Concetti Chiave
- Il verso è una riga di poesia che termina con un cambio di riga, mentre la strofa è un insieme di versi con significato compiuto.
- I versi possono essere classificati in parisillabi, imparisillabi e doppi, a seconda del numero di sillabe che contengono.
- La fusione e scissione nei versi influenzano il conteggio metrico delle sillabe attraverso tecniche come sineresi e sinalefe.
- Le figure retoriche si suddividono in fonetiche, di significato e di sintassi, e includono tecniche come allitterazione e onomatopea.
- Le parole si classificano in tronche, piane e sdrucciole in base alla posizione dell'accento tonico, che influisce sulla struttura metrica.
Definizioni di versi e strofe
Verso: ciascuna delle righe di una poesia dopo le quali il poeta va a capo.
Strofa: insieme di versi di senso compiuto e autonomi.
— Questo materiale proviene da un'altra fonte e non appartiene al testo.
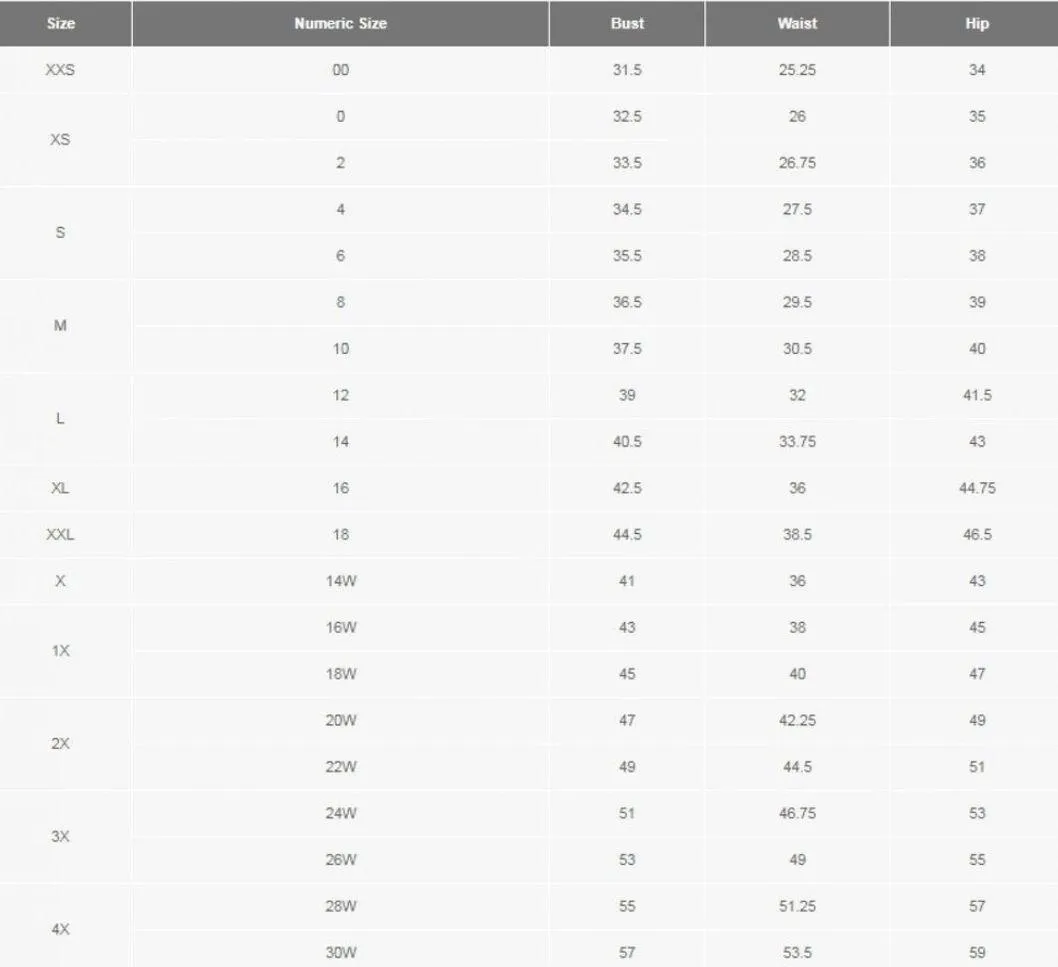The image size is (1058, 967).
Task: Select waist value 25.25
Action: tap(797, 70)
I versi possono essere Sono parisillabi se hanno un numero pari di sillabe.
Sono imparisillabi se hanno un numero dispari di sillabe.
Sono doppi se sono formati da due versi fondamentali uniti tra loro.
Fusione e scissione nei versi
Possono essere di fusione (sineresi, sinalefe) e di scissione (dieresi, dialefe).
Sineresi: due vocali vicine in iato vengono contate metricamente 1 sola sillaba.
Es. mIA commedIA
Sinalefe: parole che finisce in vocale seguita da parola che inizia in vocale si conta metricamente una sola sillaba
Es. sembra il
Dieresi: divisione di due vocali vicine che si contano separatamente.
Es. quiete
Dialefe: parola che termina in vocale seguita da parola che inizia in vocale: sono contate metricamente come 2 sillabe.
Es. cominciò il
Parole e accenti metrici
Parola tronca: accento tonico sull'ultima sillaba (virtù).
Parola piana: accento sulla penultima (sole).
Parola sdrucciola: accento sulla terz'ultima (tavolo).
Pausa primaria: coincide con la fine del verso
Cesura: taglia il verso in due parti (emistichi)
Es. le virgole all'interno di un verso
Enjambement: la parola finale del verso si collega con la prima del successivo
Figure retoriche e loro divisione
Le figure retoriche si dividono in: fonetiche, di significato e dell'ordine o sintassi.
Allitterazione: ripetizione di suoni o sillabe all'interno della parola;
Assonanza: sono uguali le vocali e diverse le consonanti nelle ultime due sillabe di due parole;
Consonanza: sono uguali le consonanti e diverse le vocali nelle ultime due sillabe di due parole;
Onomatopea: ricrea attraverso una parola un suono (tintinnare);
Paronomasia: parole che si assomigliano ma hanno un significato completamente diverso (danno, donna).
Domande da interrogazione
- Qual è la differenza tra versi parisillabi e imparisillabi?
- Cosa sono la sineresi e la sinalefe?
- Come si classificano le parole in base all'accento tonico?
I versi parisillabi hanno un numero pari di sillabe, mentre gli imparisillabi ne hanno uno dispari, come spiegato nel testo.
La sineresi è la fusione di due vocali vicine in iato che si contano come una sola sillaba, mentre la sinalefe è la fusione di una parola che termina in vocale con una che inizia in vocale, anch'essa contata come una sola sillaba.
Le parole si classificano in tronche (accento sull'ultima sillaba), piane (accento sulla penultima) e sdrucciole (accento sulla terz'ultima), come indicato nel testo.